I know exactly how you feel.....Been there done that. I too had a friend with PTSD, ( I have it too) He would complain if you tried to help him, and then complained if you didn't. It was one of those damned if you do, damned if you don't things.......

I eventually had to end the friendship due to his negative, hostile attitude. It didn't mean that I cared any less for him, just that I cared a bit more about me and my mental health....

So try not to take it personal, but also DON'T take any of his crap either. He is responsible for his behavior, he owns it, not you.......If he won't join in, then he loses........
 
Midi - true that I can not control his actions. My reaction may have been more aggressive than it should have been. But that is because I do not express myself when he does stuff like this and it just becomes pent up anger.

Claire - I have tried to talk to him about stuff before but it does not work out to well. I have problems challenging people in general because I wish to avoid conflict because I can not control my anger. Some things I should work on.

She Cat - If I can not figure out a way to express myself, or I do and he just does not get it than I may be forced to make a difficult choice. He is my best friend, roommate and the brother of my other roommate. It's just starting to make going home less appealing but I do not have anywhere else to go.

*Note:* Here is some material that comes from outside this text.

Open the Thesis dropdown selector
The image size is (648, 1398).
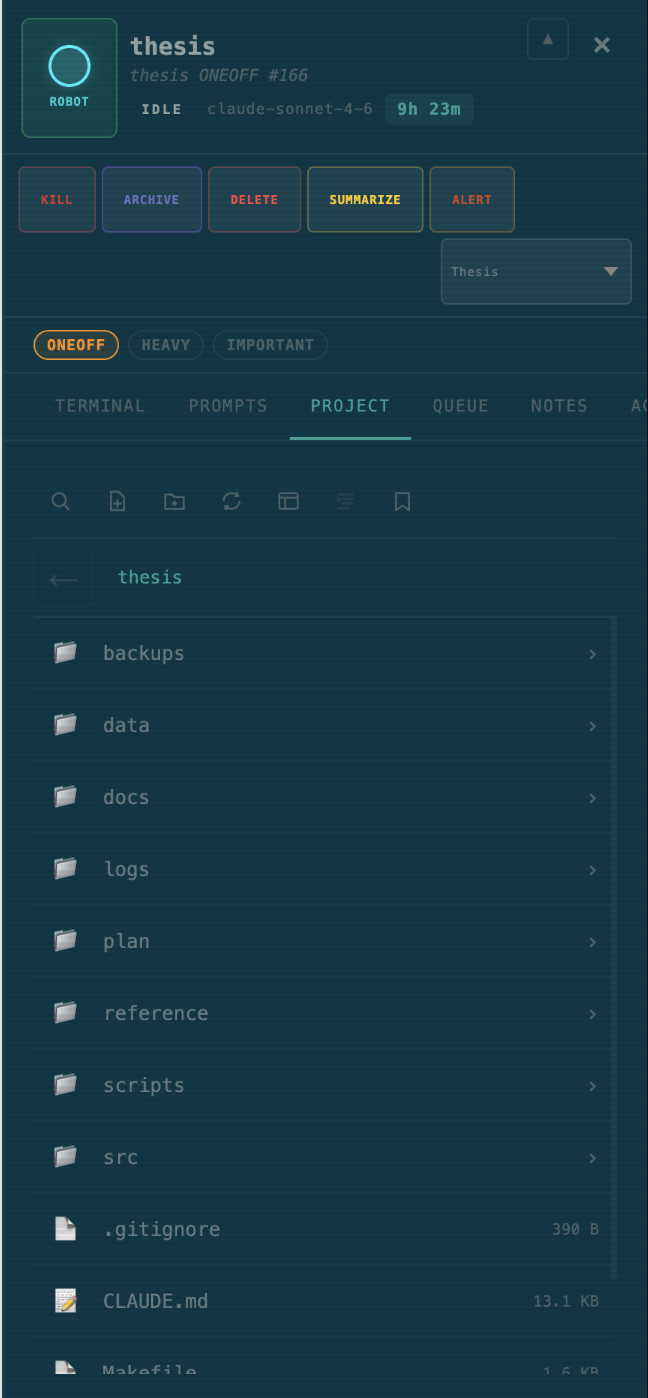[x=535, y=271]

Thank you all for your imput to my post, it is greatly apprciated. :Hug_emoticon:
 
This might sound a bit strange but have you thought about writing a letter to him? You dont have to send it but writing out what you'd like to say might make it easier. You can work things out better without being caught up in the heat of the moment. Then if you think you could talk to him about it and even suggest he take a look at it on his own. People respond differently if its written down. I dont mean in an email either, I mean the old fashioned way. If you write it telling him how his actions appear to you and how that makes you feel it might be less challenging but still get him thinking.
 
Thank you Claire! What an excellent idea, I am better at writing my thoughts than orginizing them in a heated conversation. I think this approach will help my points get across without my non-verbal communication getting in the way. :smile:
 
I think you have already done what you can. He might benefit from counseling, maybe cognitive behavorial therapy so his behavior is deterimental.